Essar beat four other contenders for the 50 percent stake but the government came up with a new arrangement that would offer the stake to Tamoil, a Libyan state firm that refused to participate in the open tendering process.
“The new Finance Minister (Uhuru Kenyatta) has decided that the old arrangement goes on and negotiations are now going on with Essar,” said the Energy Minister.
Meanwhile Mr Murungi said his ministry had requested for an allocation of Sh10 billion in the next financial year for the exploration of geothermal energy in the country.
While some parties have argued that geothermal exploitation may be too expensive for the country, the Minister argues that not exploiting this opportunity may be more expensive.

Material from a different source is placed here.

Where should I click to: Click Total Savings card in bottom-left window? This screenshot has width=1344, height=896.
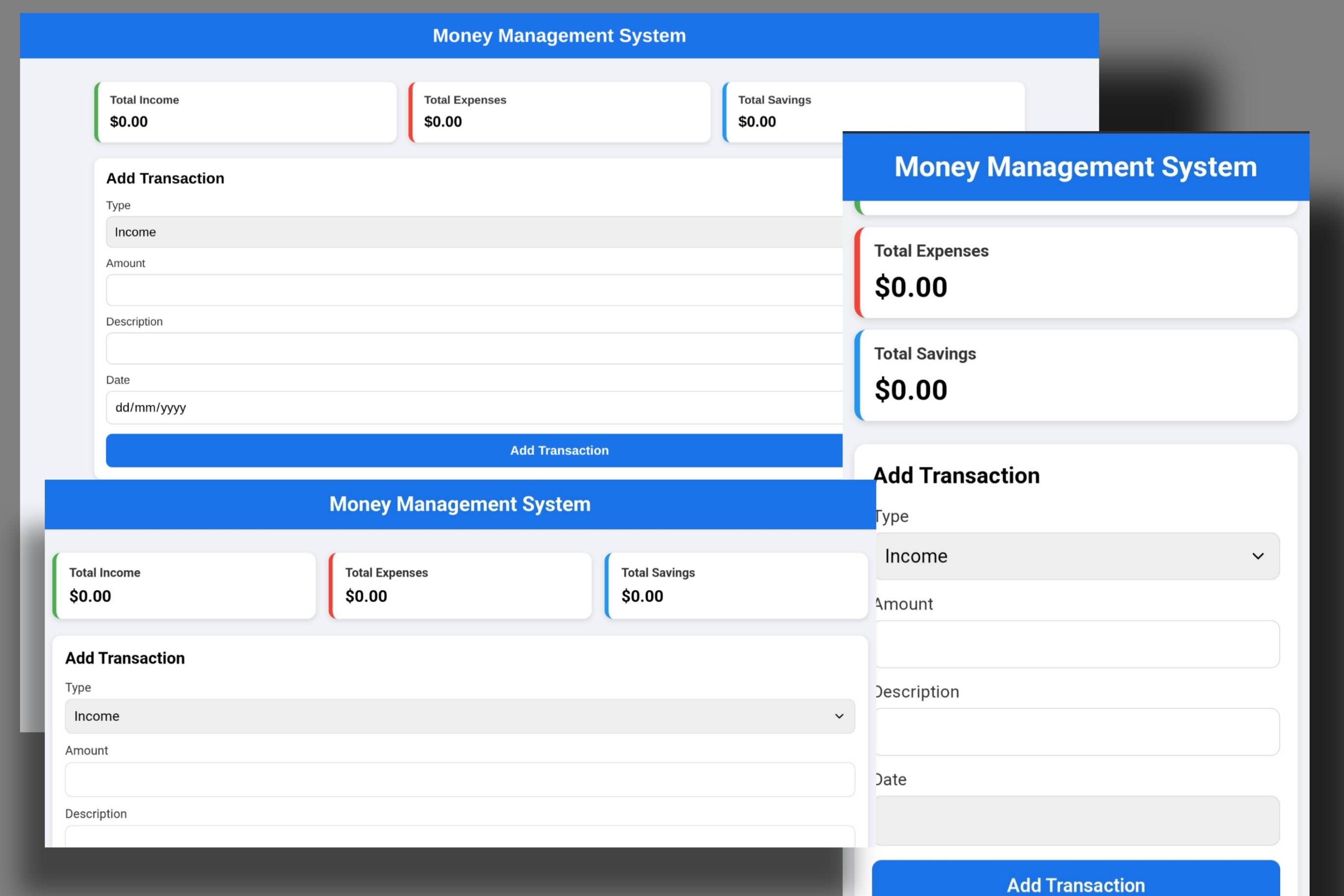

“We are lucky international oil prices have gone down because of factors beyond our control, but if they do come up we will see a situation where companies are folding up because of the increased cost of electricity and that will be more expensive than the exploration bid,” Mr Murungi said.
The country only taps 150MW of geothermal power for the national grid against a potential of 7000MW.
The Minister was responding to public concerns that the government is not doing enough to reduce the cost of electricity in the country.
“Let people stop asking the government all the time what it is doing about the issue of high electricity costs but also invest more in the sector. We cannot develop this country with timid, skeptical investors,” he said.
He noted that increased new investment in the sector may be the best solution to lowering the high cost of electricity in the country.